Text shown
- - - - -

It is the contention of this research that the wide spread of violence across the country, during the 2003 to 2015 general elections, makes it plausible to assert that election violence is not and cannot be caused by ethnicity, tribalism or religion in Nigeria. Rather, the fierce struggle for power among the dominant class, which results in intra and inter party crisis more than any other problem creates bitter divisions among the people. The bitter divisions then creates enmity among members of the different political parties which is why a losing group does not accept none favourable election results and will take to violence. Thus, in Nigeria, the dominant class has not emerged as a strong and cohesive class, united with a common interest that will make the political elites abide by the rules and ethics of liberal democracy, which is why the different factions of the dominant class always mobilize the people for violence whenever they believe that election results do not favour them. From 2003 to 2015 the political elites who are in different and antagonistic groups subjected the four general elections to situations of war, leading to violence and bloodshed. Thus, what causes election violence in Nigeria is the inability of the dominant class to be cohesive, develop liberal democratic ideology and acquire the needed political culture with the right liberal political temper to enable them posses hegemonic values that will unite the people and not ethnicity, tribalism or religious intolerance.

- - - - -

(Stored data)
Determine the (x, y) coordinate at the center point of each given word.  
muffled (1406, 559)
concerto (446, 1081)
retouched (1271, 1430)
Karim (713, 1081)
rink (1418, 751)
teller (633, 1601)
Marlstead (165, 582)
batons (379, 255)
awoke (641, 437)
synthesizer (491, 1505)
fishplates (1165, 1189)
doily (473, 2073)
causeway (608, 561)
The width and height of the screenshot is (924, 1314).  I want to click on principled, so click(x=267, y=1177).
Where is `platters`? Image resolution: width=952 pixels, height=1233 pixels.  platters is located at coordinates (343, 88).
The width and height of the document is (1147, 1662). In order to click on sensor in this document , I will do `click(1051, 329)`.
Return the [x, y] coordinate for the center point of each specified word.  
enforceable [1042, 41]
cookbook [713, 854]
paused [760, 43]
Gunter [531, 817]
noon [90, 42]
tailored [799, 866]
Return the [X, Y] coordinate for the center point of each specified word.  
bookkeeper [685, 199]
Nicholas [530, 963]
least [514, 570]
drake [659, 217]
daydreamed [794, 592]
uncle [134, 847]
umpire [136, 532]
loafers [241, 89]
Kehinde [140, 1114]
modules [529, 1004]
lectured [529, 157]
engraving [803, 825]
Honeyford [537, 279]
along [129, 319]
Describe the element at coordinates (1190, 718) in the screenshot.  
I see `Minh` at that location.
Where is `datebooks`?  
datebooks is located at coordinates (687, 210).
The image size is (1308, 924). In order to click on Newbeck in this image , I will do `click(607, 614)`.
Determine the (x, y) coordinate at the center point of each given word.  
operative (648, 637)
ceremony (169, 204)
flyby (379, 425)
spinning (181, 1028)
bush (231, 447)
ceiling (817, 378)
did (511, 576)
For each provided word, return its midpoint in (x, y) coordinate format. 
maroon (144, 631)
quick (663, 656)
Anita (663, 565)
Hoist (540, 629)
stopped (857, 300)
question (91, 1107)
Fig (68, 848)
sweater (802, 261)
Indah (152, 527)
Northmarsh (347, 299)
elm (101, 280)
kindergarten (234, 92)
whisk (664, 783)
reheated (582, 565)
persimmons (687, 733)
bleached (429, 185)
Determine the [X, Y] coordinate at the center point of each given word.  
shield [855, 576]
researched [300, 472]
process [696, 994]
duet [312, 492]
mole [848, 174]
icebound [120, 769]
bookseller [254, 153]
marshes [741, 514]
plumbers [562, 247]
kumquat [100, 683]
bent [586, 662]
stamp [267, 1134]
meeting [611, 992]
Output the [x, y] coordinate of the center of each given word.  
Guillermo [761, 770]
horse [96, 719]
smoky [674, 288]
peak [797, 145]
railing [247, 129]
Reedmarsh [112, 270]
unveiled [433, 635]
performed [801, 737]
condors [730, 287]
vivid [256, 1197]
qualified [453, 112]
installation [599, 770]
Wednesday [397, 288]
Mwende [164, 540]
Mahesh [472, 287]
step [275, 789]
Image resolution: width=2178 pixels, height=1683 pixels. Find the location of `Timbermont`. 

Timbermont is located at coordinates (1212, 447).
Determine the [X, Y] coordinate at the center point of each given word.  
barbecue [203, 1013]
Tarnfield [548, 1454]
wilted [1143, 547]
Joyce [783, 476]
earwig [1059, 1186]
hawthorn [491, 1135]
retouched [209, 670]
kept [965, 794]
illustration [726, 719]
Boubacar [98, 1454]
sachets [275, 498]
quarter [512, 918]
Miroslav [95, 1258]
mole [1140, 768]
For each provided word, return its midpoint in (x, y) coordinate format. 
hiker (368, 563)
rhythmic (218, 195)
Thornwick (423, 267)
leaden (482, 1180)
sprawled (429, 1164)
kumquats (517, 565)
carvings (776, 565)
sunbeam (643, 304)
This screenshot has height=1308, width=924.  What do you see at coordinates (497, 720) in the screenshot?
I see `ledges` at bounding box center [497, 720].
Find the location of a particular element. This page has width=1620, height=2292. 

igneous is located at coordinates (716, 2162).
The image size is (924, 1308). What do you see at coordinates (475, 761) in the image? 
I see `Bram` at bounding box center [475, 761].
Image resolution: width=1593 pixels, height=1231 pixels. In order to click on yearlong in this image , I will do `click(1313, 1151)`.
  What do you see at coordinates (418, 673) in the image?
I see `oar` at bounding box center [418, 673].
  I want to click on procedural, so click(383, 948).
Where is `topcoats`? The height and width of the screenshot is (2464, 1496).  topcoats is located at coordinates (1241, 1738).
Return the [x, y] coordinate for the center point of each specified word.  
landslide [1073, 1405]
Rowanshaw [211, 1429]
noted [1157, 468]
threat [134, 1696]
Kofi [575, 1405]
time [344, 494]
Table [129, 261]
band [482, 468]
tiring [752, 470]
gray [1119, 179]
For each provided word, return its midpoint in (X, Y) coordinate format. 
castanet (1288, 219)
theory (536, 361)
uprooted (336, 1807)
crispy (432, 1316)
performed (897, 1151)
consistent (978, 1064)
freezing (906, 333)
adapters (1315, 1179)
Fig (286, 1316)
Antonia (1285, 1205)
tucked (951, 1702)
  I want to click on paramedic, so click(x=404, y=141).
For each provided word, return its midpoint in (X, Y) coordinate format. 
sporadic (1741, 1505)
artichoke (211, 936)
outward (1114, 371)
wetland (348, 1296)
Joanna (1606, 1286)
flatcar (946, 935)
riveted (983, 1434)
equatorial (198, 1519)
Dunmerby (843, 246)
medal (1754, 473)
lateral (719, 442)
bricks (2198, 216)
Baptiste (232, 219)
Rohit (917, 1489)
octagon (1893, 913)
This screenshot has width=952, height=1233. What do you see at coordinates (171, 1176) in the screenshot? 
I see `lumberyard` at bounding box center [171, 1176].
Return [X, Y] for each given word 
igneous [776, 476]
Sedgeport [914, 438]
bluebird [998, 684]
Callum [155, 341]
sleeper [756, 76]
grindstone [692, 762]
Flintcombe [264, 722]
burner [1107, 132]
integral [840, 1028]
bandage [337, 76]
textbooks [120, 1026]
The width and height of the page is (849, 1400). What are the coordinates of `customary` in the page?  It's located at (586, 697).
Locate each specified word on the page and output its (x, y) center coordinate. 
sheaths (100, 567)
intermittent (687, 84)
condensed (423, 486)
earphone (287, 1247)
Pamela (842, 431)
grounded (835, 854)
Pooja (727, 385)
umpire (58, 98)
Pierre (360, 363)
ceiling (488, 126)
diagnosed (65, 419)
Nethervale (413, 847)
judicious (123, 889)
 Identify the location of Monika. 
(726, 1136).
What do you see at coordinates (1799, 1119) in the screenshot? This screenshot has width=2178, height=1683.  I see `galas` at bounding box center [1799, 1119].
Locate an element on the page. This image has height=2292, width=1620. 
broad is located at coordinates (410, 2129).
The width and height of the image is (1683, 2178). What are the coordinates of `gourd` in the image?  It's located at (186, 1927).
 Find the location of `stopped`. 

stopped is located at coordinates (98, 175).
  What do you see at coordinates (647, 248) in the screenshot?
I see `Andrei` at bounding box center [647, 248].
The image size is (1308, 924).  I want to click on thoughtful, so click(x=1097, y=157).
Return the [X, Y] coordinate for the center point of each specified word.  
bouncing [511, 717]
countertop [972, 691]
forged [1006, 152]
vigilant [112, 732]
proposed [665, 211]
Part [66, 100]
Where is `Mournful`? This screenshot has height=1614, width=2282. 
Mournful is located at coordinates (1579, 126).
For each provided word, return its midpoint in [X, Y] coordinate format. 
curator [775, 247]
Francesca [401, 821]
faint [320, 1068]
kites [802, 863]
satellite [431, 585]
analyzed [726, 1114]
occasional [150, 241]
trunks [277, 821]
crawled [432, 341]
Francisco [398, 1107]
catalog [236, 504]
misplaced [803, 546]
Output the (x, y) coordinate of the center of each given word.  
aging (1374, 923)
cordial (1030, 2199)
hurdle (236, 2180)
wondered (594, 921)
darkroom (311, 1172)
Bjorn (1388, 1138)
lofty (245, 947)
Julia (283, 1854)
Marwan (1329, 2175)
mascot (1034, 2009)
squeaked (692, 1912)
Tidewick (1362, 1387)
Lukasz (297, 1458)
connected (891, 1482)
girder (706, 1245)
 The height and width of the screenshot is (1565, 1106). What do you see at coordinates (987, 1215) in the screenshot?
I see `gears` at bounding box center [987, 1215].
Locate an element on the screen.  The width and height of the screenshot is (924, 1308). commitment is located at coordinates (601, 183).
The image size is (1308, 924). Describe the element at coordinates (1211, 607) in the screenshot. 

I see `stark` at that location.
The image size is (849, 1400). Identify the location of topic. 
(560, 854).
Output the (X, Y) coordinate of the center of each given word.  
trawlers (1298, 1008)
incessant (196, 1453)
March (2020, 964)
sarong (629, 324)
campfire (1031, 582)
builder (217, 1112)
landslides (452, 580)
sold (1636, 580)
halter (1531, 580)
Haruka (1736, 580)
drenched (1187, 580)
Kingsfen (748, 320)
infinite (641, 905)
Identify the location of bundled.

- - - - -

Task list
- 1) Summarize the text on election violence in Nigeria in two sentences.
- 2) Carry the text on election violence in Nigeria further, picking up right after its final sentence.
The rows have no connection to the text on election violence in Nigeria.

Answers to the exercise
- 1) The research argues that the spread of violence across Nigeria during the 2003 to 2015 general elections shows that election violence is not caused by ethnicity, tribalism or religion, but by the fierce power struggle within the dominant class, which produces intra and inter party crisis and bitter divisions among the people. Because that class is not cohesive or bound by the rules of liberal democracy, its factions mobilize people for violence whenever results do not favor them, as happened in the four general elections from 2003 to 2015.

- 2)
Conclusion
From the above analysis, it will be beyond debate to conclude that ethnicity, tribalism or religion cannot be the cause of election crisis in Nigeria. It is, therefore, logical to argue that the inability of the dominant class to be cohesive and possess the same ideology with which to construct hegemonic order for the society so that the people can imbibe a dominant culture, in particular, the liberal democratic culture, is the cause of election violence. This is because the rancorous factions of the dominant class always polarize the people and set them at each other, whether the people are of the same family, tribe, religion or ethnic group. What engender election violence in Nigeria therefore are the antagonistic relations, the blind and bitter struggle for power by the dominant class, which lead to their inability to be united, evolve a ruling class and construct a hegemonic order by making use of some social institutions that will unite the people. In Nigeria, therefore, it does not matter whether within the same tribe, same religion or ethnic group; belligerent factions of the dominant class of the same tribe, same religion or same ethnic group will always incite the people to violence in order to eliminate oppositions or ensure victory at the polls or in reaction to unfavorable outcome of election results.